Merhaba. Ben 22 yaşında olan genç bir kızım. Size kendi hikayemi anlatayım. Ben iki defa zorla kapatılmış biriyim.
12 yaşındayken İstanbul’a taşındık. Taşındıktan 2 gün sonra hemen işe başladım ve yaz tatilim çalışmayla geçti. Ve artık okullar açılıyordu. Ben de aileme, “Artık yazdırın beni okula, ne bekliyorsunuz?” diye söylüyordum. Ailem tamam tamam deyip geçiştiriyordu. Kasım ayına kadar beni yazdırmadılar okula. Ben aileme, “Lütfen okula gönderin, okuldan geldikten sonra yine çalışırım,” diyordum, ama beni hep geçiştiriyorlardı. Ben de artık Kasım ayından itibaren, “Ya gönderirsiniz yoksa karakola gidip şikayet ederim,” dedim. Beni dinlemediler ve bir gün şikayet ettim. Polisler evimize gelip anneme dediler ki, “Karakola gel, imza at, kızını alıp biz okutacağız. Siz okutacaksanız almayız kızı.” Annem geldi ve polislere, “Biz okuturuz, merak etmeyin,” dedi. Polisler, “Okutmazsanız iki hafta sonra gelip alırız,” dedi. Annem tamam dedi. Polisler bizi dayımın evinin önünde bıraktı. Annem polislerin gittiğini gördüğü an beni kahvenin önünde dövdü. Kaçmaya çalıştım ama yapamadım. Dayımlara gittim ve dayım direkt yüzüme tükürdü. Sonra akşam eve gittim, diğer kardeşlerim hepsi yüzüme tükürdü. Annem öyle bir dövüyordu ki beni, hala acısını hissediyorum. Akşam oldu, babam eve geldi. Annemden duyunca olanları, evdeki balta sapıyla dövmeye başladı beni. O gün ne kadar dayak yedim hatırlamıyorum. Akşam beni tuvalette yatırdılar, annemler gelip üstüme işediler. Onlar tuvaletteyken çıkmak istiyordum, ama çıkarmadılar. 2 gün boyunca tuvalette yattım.
Pazartesi günü geldi, işe gideceğim an bana, “Kapanacaksın,” dediler. “Hayır istemiyorum” deyince, “Sus, fikrini sormadık,” deyip yazmayı suratıma attılar ve pantolonlarımı çöpe attılar. Ben de evde daha fazla dayak yememek için işe gittim. İşte benim şikayet ettiğimi duyan patronlar bana hayvan gibi davranıyorlardı, hatta bir tanesi yüzüme bakıp kusuyormuş hareketi yapıyordu. Daha yeni 13 yaşıma girmiştim ve artık ölmek istiyordum. 3 akşam bileklerimi kesmeye çalıştım ama yapamadım. Aradan 2 hafta geçti ve polisler beni sormadı. Yediğim dayak, yanıma kalan oldu.
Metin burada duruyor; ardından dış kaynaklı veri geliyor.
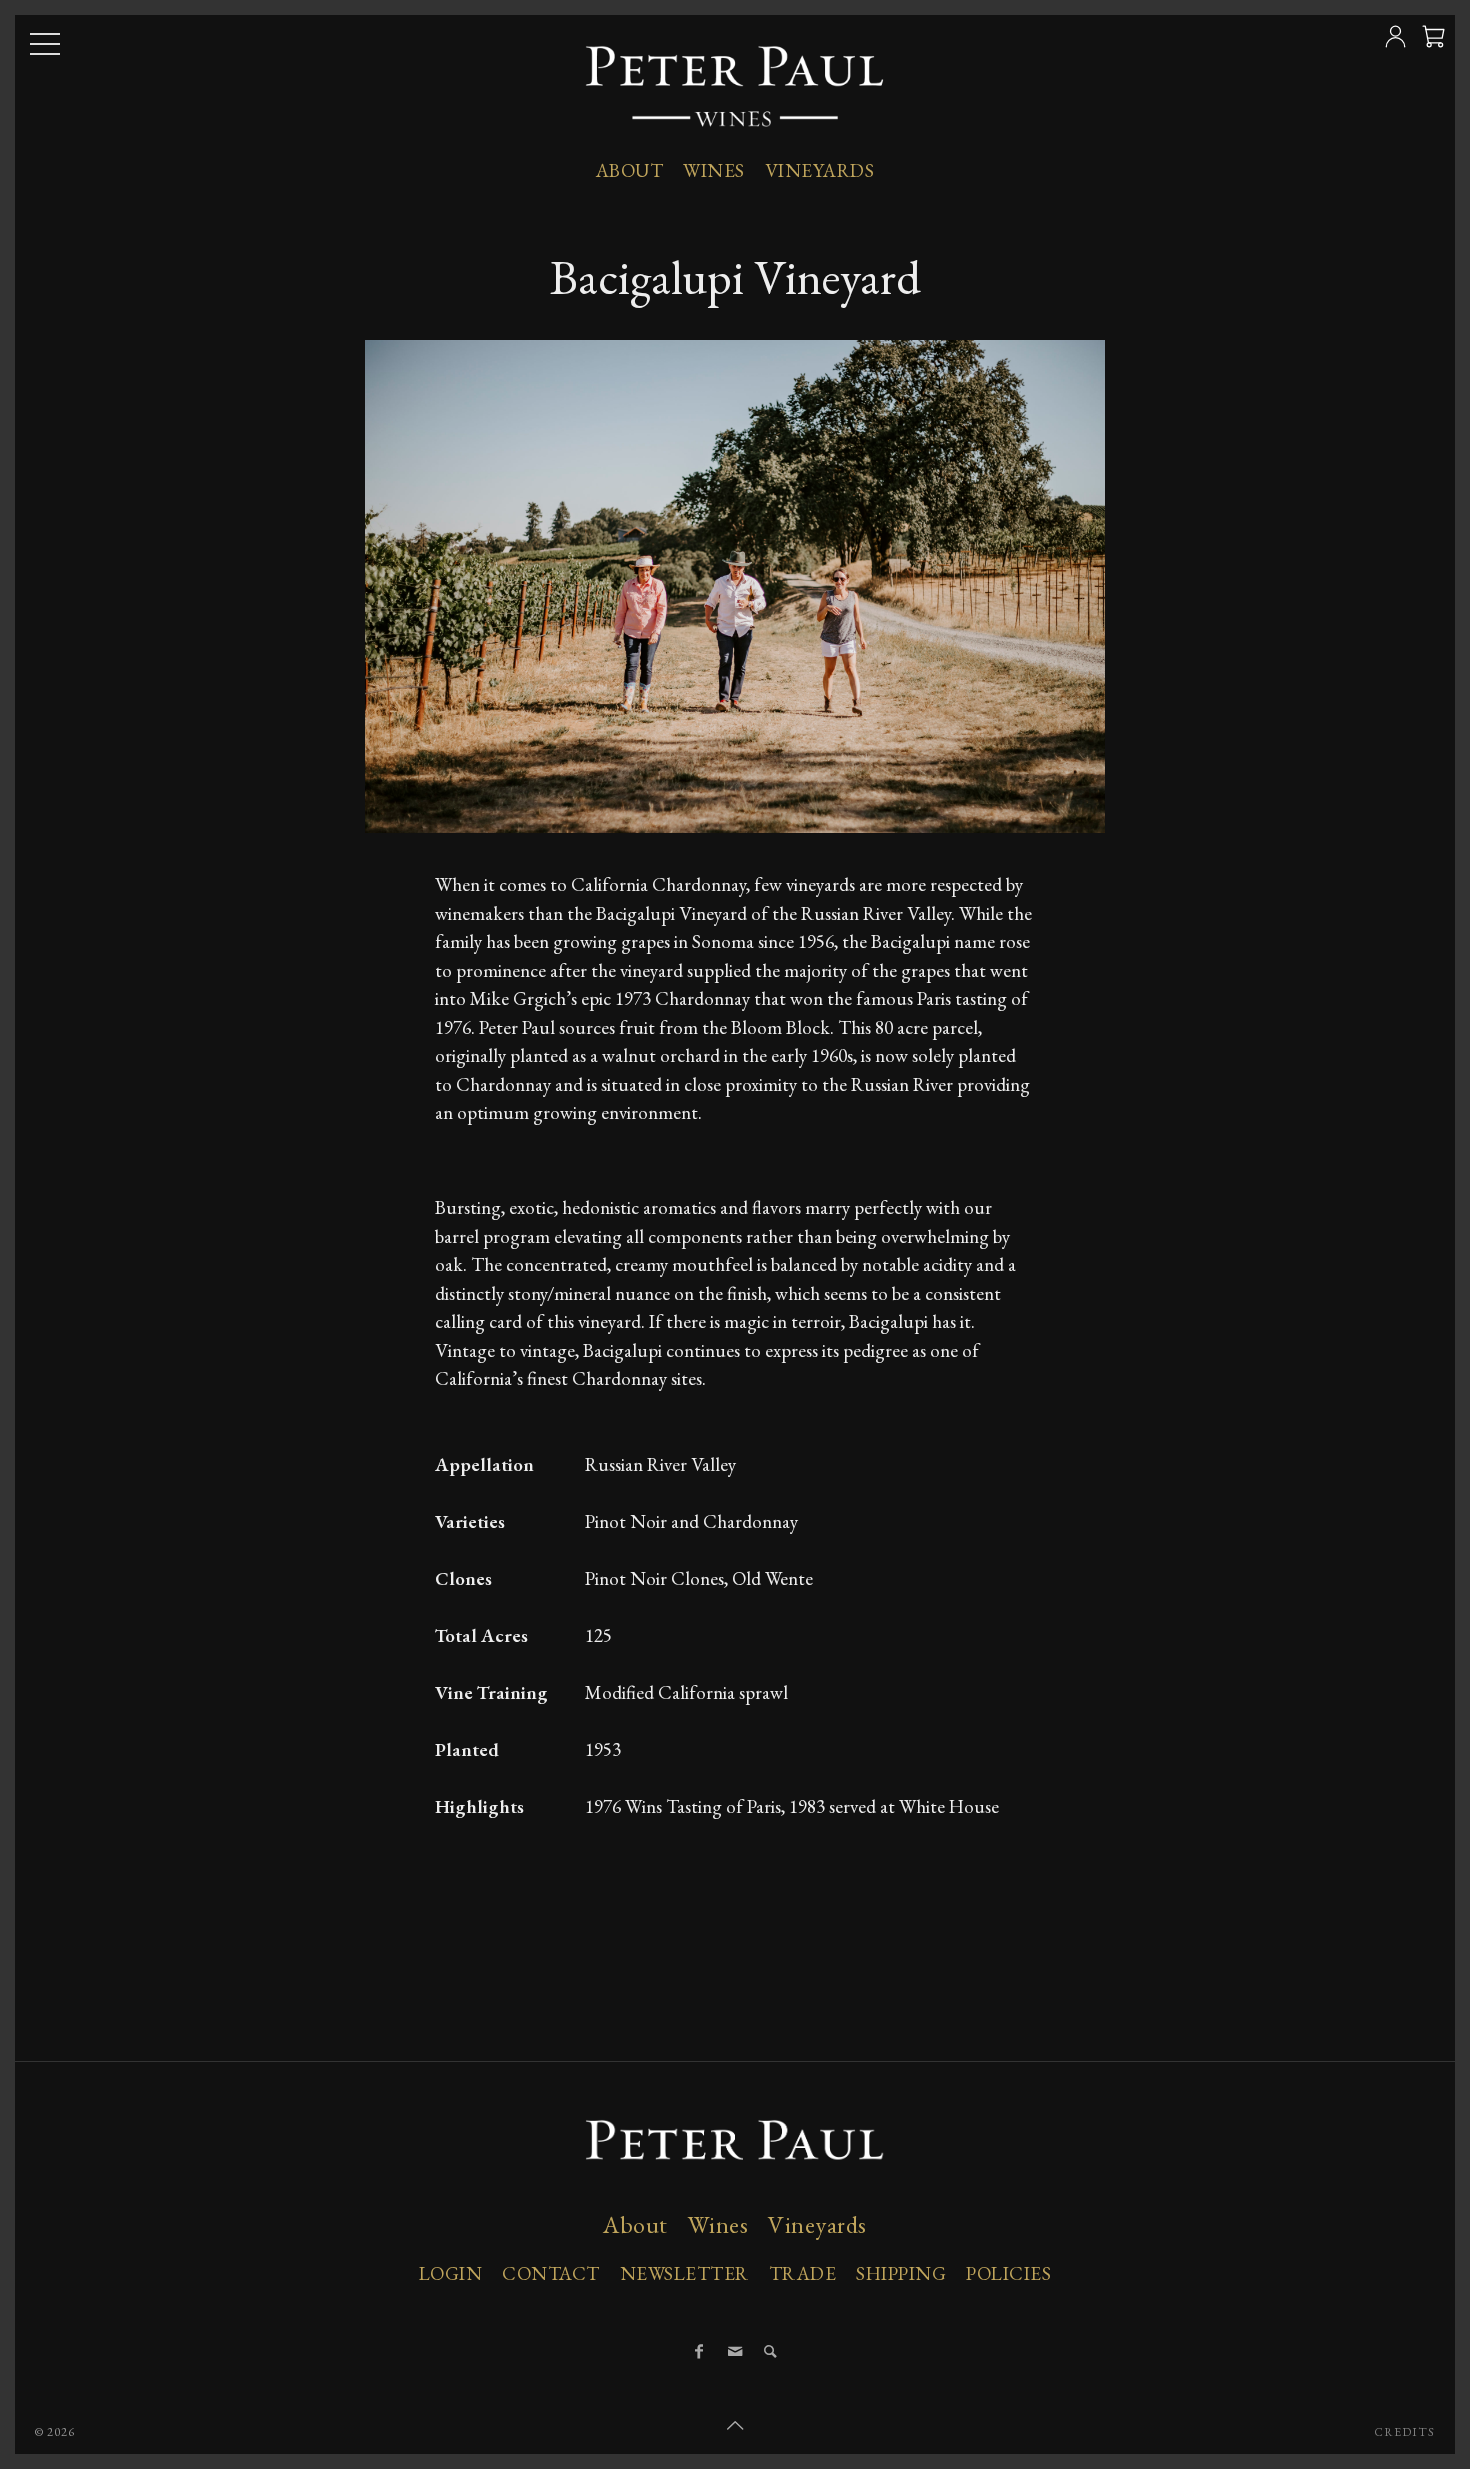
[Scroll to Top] (735, 2426)
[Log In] (1398, 44)
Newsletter (684, 2273)
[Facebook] (699, 2352)
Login (451, 2273)
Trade (803, 2273)
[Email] (735, 2352)
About (630, 170)
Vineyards (820, 170)
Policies (1008, 2273)
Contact (551, 2273)
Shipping (901, 2273)
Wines (714, 170)
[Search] (771, 2352)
Olaydan 1 ay sonra ailem çalıştığım yerin maaşını az bulunca benle ablamı başka yere çalışmaya gönderdi. İşin ilk günü örtüyü çıkarttım, ama pantolonum olmadığı için etekle gittim. Ailem bunu duyunca çıldırdı, ama ben direndim ve artık takmadım. Her gün şiddet, hakaret görmeme rağmen takmadım. Dışardaki insanlar da sürekli benle dalga geçerdi, “Şuna bak, etekli ama kapalı değil,” diye. Sanki kendi isteğimle bu haldeyim.
3 yıl sonra artık ailem öyle bir dövüyordu ki beni, zorla yine kapandım ve şu an hala kapalıyım. Ablam evlenip gittikten sonra kendime telefon aldım. Bu arada niye ablam gittikten sonra biliyor musunuz, çünkü dindar biri ve hep benim günahkar olduğumu söyler, annem de hep doldururdu. O yüzden telefonu aldıktan hemen sonra direkt açık öğretim kaydı yaptım. Bu arada ben okul birincisiydim, açık öğretim ortaokulundan girdiğim ilk sınavda çok iyi puan aldım. Ve 8. sınıf bitti, ama bir sorun çıktı. Devlet beni bir liseye kaydetti, otomatik olarak reşit olmadığım için. Annem kayıt için halk eğitime geldi. Müdür anneme, “Kızın çok zeki, abla okut, bak çok az kişiye yaptı devlet bunu,” ikna etmeye çalıştı, ama nafile. Annem her zaman ki gibi benim başarımı görmezden geldi. Açık liseye kaydımı yaptım. Yine açık liseden de 3 yılda mezun oldum. İki senedir üniversite sınavına hazırlanıyorum. Geçen seneki puanım istediğim bölüme yetmedi, bu sene tekrar gireceğim sınava ve üniversiteye gideceğim. İlk gün özgürlüğüme kavuşacağım.
Pes etmeyin, bir gün her şey çok güzel olacak. Bu arada ismimi paylaşmayın.
“Aradan 2 hafta geçti ve polisler beni sormadı.” için 2 yanıt
[…] Ailesi tarafından okula gönderilmeyen bir çocuk okula gitmek için polisi aradı. Polis geldi ve bir daha çocuğu sormadı. Çocuk ebeveynleri tarafından ağır fiziksel işkencelere maruz kaldı. Suçlu karma eğitim değildi. (Mektup: Aradan 2 hafta geçti ve polisler beni sormadı.) […]
Doğduğun ev kaderindir sözünü doğrulayan bir öykü.Cahil, çıkarcı, bencil bir ailede evlat olmak büyük bir talihsizlik.Bu kız çocuğunun azmi de takdire şayan.